June 6, 2013

Health Minute With CASI – Dehydration – A Senior Health Risk

By Michelle Migliore, RN

It’s important for seniors to be more aware of ways to prevent dehydration, recognize its signs, and treat it promptly. Sudden shifts in the body’s water balance can frequently result in dehydration, and the physical changes associated with aging expose our seniors in particular to the risks of dehydration. The danger is that they may not know about their dehydrated condition, which could lead to more serious consequences.

Dehydration is often due partly to inadequate water intake, but can happen for many other reasons as well, including as a side effect of prescribed medication like diuretics, diarrhea, excessive sweating, loss of blood and diseases such as diabetes. Aging itself makes people less aware of thirst and also gradually lowers the body’s ability to regulate its fluid balance:

Scientists state that the ability to be aware of and respond to thirst is slowly blunted as we age. As a result, older people do not feel thirst as readily as younger people do. This increases the chances of them consuming less water and consequently suffering dehydration.

The body loses water as we age. Until about age 40, the proportion of total body fluids to body weight is about 60 percent in men and 52 percent in women (the gender difference is due to greater muscle mass and lower body fat in men compared to women; muscle cells contain more water than fat cells). After age 60, the proportion goes down to 52 percent in men and 46 percent in women. The reason for the decline is the loss of muscle mass as one ages and a corresponding increase in fat cells.

In addition, the kidneys’ ability to remove toxins from the blood progressively declines with age. This means the kidneys are not as efficient in concentrating urine in less water, thus older people lose more water than younger ones.

If dehydration is not identified and treated, the consequences to health are significant, including reduced or even loss of consciousness, rapid but weak pulse, and lowered blood pressure. If rehydration is not started, the situation can become life-threatening.

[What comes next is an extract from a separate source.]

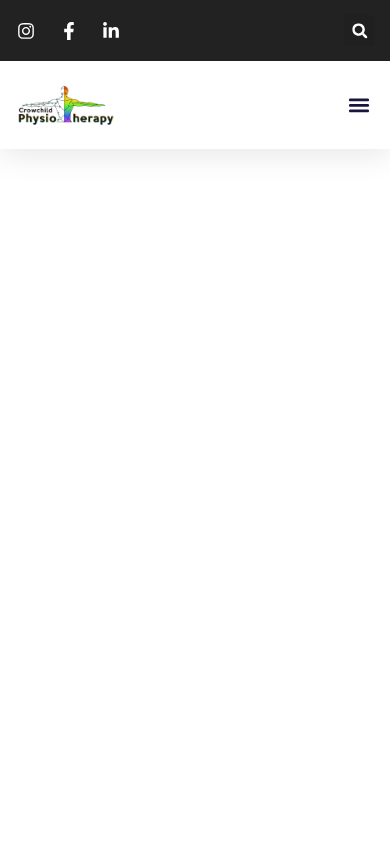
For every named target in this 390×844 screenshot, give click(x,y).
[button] (359, 30)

Seniors and Caregivers should watch for these signs of dehydration:

Mild dehydration:
• Dryness of mouth; dry tongue with thick saliva
• Unable to urinate or pass only small amounts of urine
• Dark or deep yellow urine
• Cramping in limbs
• Headaches
• Crying but with few or no tears
• Weakness, general feeling of being unwell
• Sleepiness or irritability

More serious dehydration:
• Low blood pressure
• Convulsions
• Severe cramping and muscle contractions in limbs back and stomach
• Bloated stomach
• Rapid but weak pulse
• Dry and sunken eyes with few or no tears
• Wrinkled skin; no elasticity
• Breathing faster than normal

Everyone knows—but many people seem to forget—that water is what sustains life. Older people, who get enough water, tend to suffer less constipation, use less laxatives, have fewer falls and, for men, may have a lower risk of bladder cancer. Less constipation may reduce the risk of colorectal cancer. Drinking at least five 8-ounce glasses of water daily reduces the risk of fatal coronary heart disease among older adults. Seniors should make sure they have water by their side at all times. Encourage frequent drinking in moderate amounts.